§ **INSTRUCCIONES Y REQUISITOS**
Según el texto seleccionado, ¿cuánto tiempo le quedaba todavía al contrato de alquiler del inquilino descontento del Sr. Farrell?

§ **TEXTO SELECCIONADO**
::::

Logre que los demás piensen como usted

Capitulo 10

UN LLAMADO QUE GUSTA A TODOS

DALE CARNEGIE

 

Capitulo 10

UN LLAMADO QUE GUSTA A TODOS

Yo me crié en el linde del país de Jesse James en Mis­souri, y he visitado la granja de los James, en Kearney, Missouri, donde vive todavía el hijo del bandolero.

 
   

Su esposa me ha narrado cómo Jesse asaltaba trenes y bancos y luego daba el dinero a granjeros vecinos para que pagaran sus hipotecas.

Jesse James se consideraba, probablemente, un idea­lista en el fondo, tal como pensaron por su parte Dutch Schultz, "Dos Pistolas" Crowley, Al Capone y muchos otros grupos de "Padrinos" del crimen organizado dos generaciones más tarde. Lo cierto es que todas las perso­nas con quienes se encuentra usted -hasta la persona a quien ve en el espejo- tienen un alto concepto de ellas mismas, y quieren ser nobles y altruistas para su propio juicio.  

J. Pierpont Morgan observó, en uno de sus interlu­dios analíticos, que por lo común la gente tiene dos ra­zones para hacer una cosa: una razón que parece buena y digna, y la otra, la verdadera razón.

Cada uno piensa en su razón verdadera. No hay nece­sidad de insistir en ello. Pero todos, como en el fondo somos idealistas, queremos pensar en los motivos que parecen buenos. Así pues, a fin de modificar a la gente, apelemos a sus motivos más nobles.

¿Es este sistema demasiado idealista para aplicarlo a los negocios? Veamos. Tomemos el caso de Hamilton J. Farrell, de la Farrell-Mitchell Company, de Glenolden, Pennsylvania. El Sr. Farrell tenía un inquilino desconten­to, que quería mudarse de casa. El contrato de alquiler debía seguir todavía durante cuatro meses; pero el inqui­lino comunicó que iba a dejar la casa inmediatamente, sin tener en cuenta el contrato.

"Aquella familia -dijo Farrell al relatar el episo­dio ante nuestra clase- había vivido en la casa durante el invierno entero, o sea la parte más costosa del año para nosotros, y yo sabía que sería difícil alquilar otra vez el departamento antes del otoño. Pensé en el dinero que perderíamos, y me enfurecí.

"Ordinariamente, yo habría ido a ver al inquilino para advertirle que leyera otra vez el contrato. Le habría se­ñalado que, en el caso de dejar la casa, podríamos exigir­le inmediatamente el pago de todo el resto de su alquiler, y que yo podría, y haría, los trámites necesa­rios para cobrar.

"Pero, en lugar de dejarme llevar por mis impulsos, decidí intentar otra táctica. Fui a verlo, y le hablé así: " -Señor Fulano; he escuchado lo que tiene que decir­me, y todavía no creo que se proponga usted mudarse. Los años que he pasado en este negocio me han enseña­do algo acerca de la naturaleza humana, y desde un prin­cipio he pensado que usted es un hombre de palabra. Tan seguro estoy, que me hallo dispuesto a jugarle una apuesta. Escuche mi proposición. Postergue su decisión por unos días y piense bien en todo. Si, entre este mo­mento y el primero de mes, cuando vence el alquiler, me dice usted que sigue decidido a mudarse, yo le doy mi palabra que aceptaré esa decisión como final. Le pemitiré que se mude y admitiré que me he equivocado. Pero todavía creo que usted es un hombre de palabra y respetará el contrato. Porque, al fin y al cabo, somos hombres o monos, y nadie más que nosotros debe deci­dirlo.

::::

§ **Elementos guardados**
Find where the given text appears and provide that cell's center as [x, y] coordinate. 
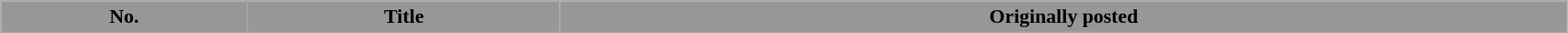
Title [404, 17]
No. [124, 17]
Originally posted [1063, 17]
Find where the given text appears and provide that cell's center as (x, y) coordinate. 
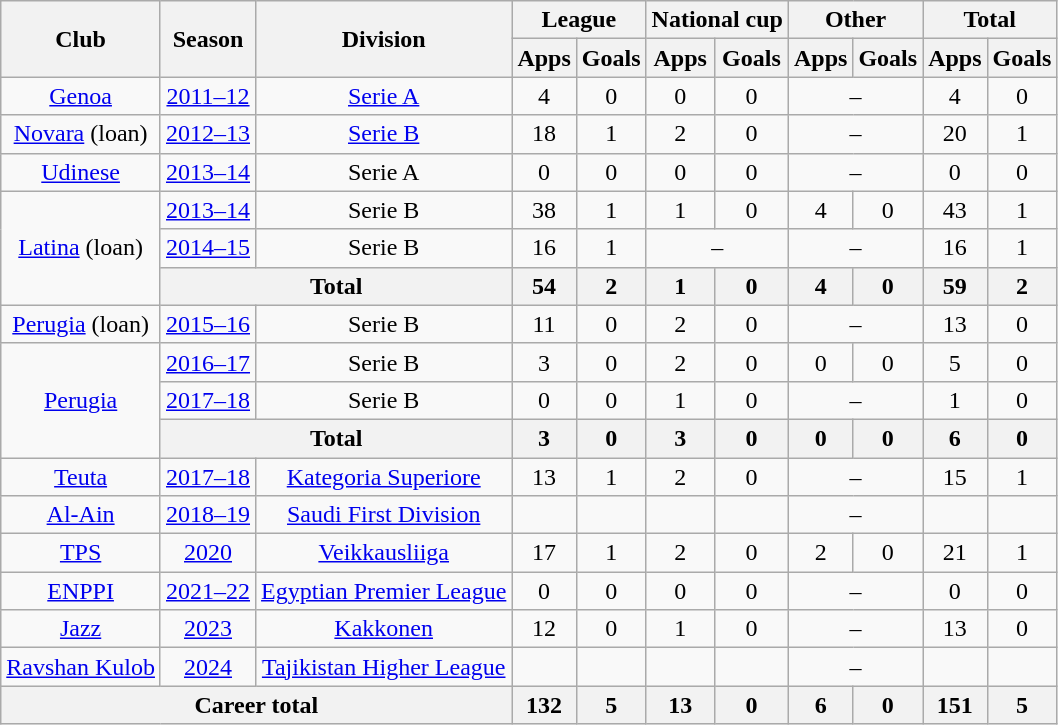
12 (544, 629)
11 (544, 324)
Udinese (81, 172)
2018–19 (208, 515)
Perugia (81, 400)
ENPPI (81, 591)
18 (544, 134)
Teuta (81, 477)
Ravshan Kulob (81, 667)
Kategoria Superiore (384, 477)
2014–15 (208, 248)
132 (544, 705)
TPS (81, 553)
2024 (208, 667)
17 (544, 553)
151 (955, 705)
2021–22 (208, 591)
Other (855, 20)
National cup (717, 20)
Tajikistan Higher League (384, 667)
Novara (loan) (81, 134)
15 (955, 477)
Al-Ain (81, 515)
2023 (208, 629)
Club (81, 39)
Veikkausliiga (384, 553)
Saudi First Division (384, 515)
Latina (loan) (81, 248)
Genoa (81, 96)
Career total (256, 705)
Season (208, 39)
54 (544, 286)
2020 (208, 553)
2015–16 (208, 324)
2012–13 (208, 134)
21 (955, 553)
Perugia (loan) (81, 324)
2016–17 (208, 362)
Kakkonen (384, 629)
59 (955, 286)
2011–12 (208, 96)
League (579, 20)
Division (384, 39)
Jazz (81, 629)
43 (955, 210)
38 (544, 210)
20 (955, 134)
Egyptian Premier League (384, 591)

::::

§ **RESPUESTA SOLICITADA**
Cuatro meses.